In 242 pages Dick Etulain can’t possibly guide readers to all the written and filmed works about Billy the Kid. But he certainly covers the essential ones, not only listing but also assessing some 80 books, 85 essays, 35 novels, 75 newspaper articles and 25 films about a man who ranks right up there with Lt. Col. George Custer and outlaw Jesse James as most written-about Old West character. He points out the historical contributions made on paper and on-screen but also the factual inaccuracies.

It all starts with the 1882 book The Authentic Life of Billy the Kid, written by Pat Garrett (with significant help from ghostwriter Ash Upson) less than a year after the death of Billy the Kid in Fort Sumner, New Mexico Territory. “The early chapters seem a mix of dime-novel sensation, journalistic hyperbole and false facts,” writes Etulain. “Very little of that beginning section can be proven, but leading Kid specialists are divided on the worth of the second half of the book, rumored to come from Garrett.” Etulain calls Robert M. Utley’s “smoothly written and rigorously researched” 1989 biography Billy the Kid: A Short and Violent Life the leading account of the Kid’s life.
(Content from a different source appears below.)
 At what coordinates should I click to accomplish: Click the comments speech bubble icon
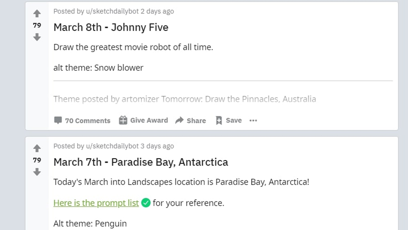coord(58,120)
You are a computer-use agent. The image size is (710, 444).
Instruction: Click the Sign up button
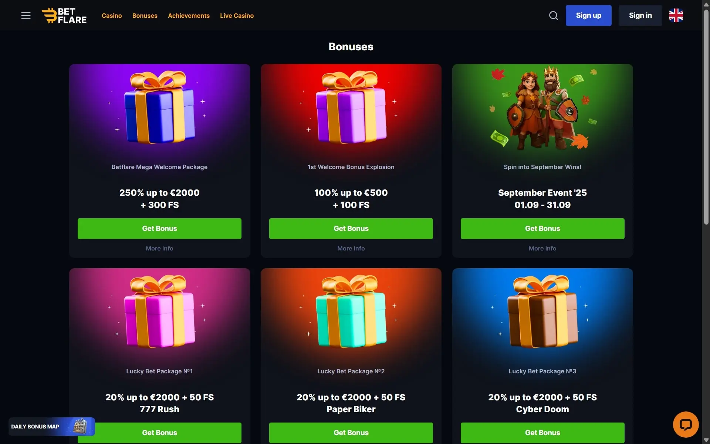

His top mark when it comes to historical novels about the Southwest outlaw goes to the 2016 Ron Hansen offering, The Kid, for its “careful, inviting combination of historical accuracy, skillful scene setting and plausible interpretation of Billy.”
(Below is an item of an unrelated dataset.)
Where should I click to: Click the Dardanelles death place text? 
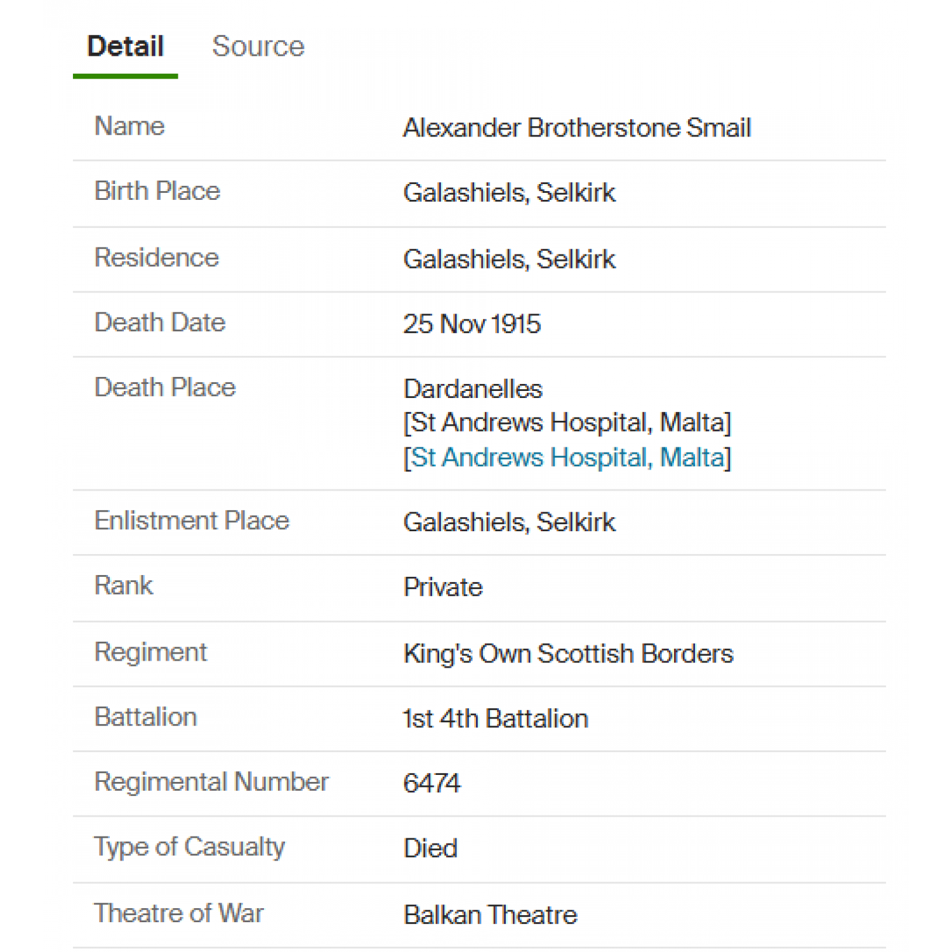pyautogui.click(x=473, y=389)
On the big screen Etulain says Pat Garrett and Billy the Kid (1973), directed by Sam Peckinpah and starring James Coburn and Kris Kristofferson in the title roles, “remains the strongest of the Billy films, revealing and convincingly dramatizing the persisting legends of a bifurcated Billy.” He suggests that despite its historical inaccuracies (for instance, Billy was right-handed), The Left Handed Gun (1958), with Paul Newman as the Kid, was most likely the best Billy the Kid film released before 1960. For more on the subject Etulain recommends Johnny D. Boggs’ 2013 book Billy the Kid on Film, 1911–2012.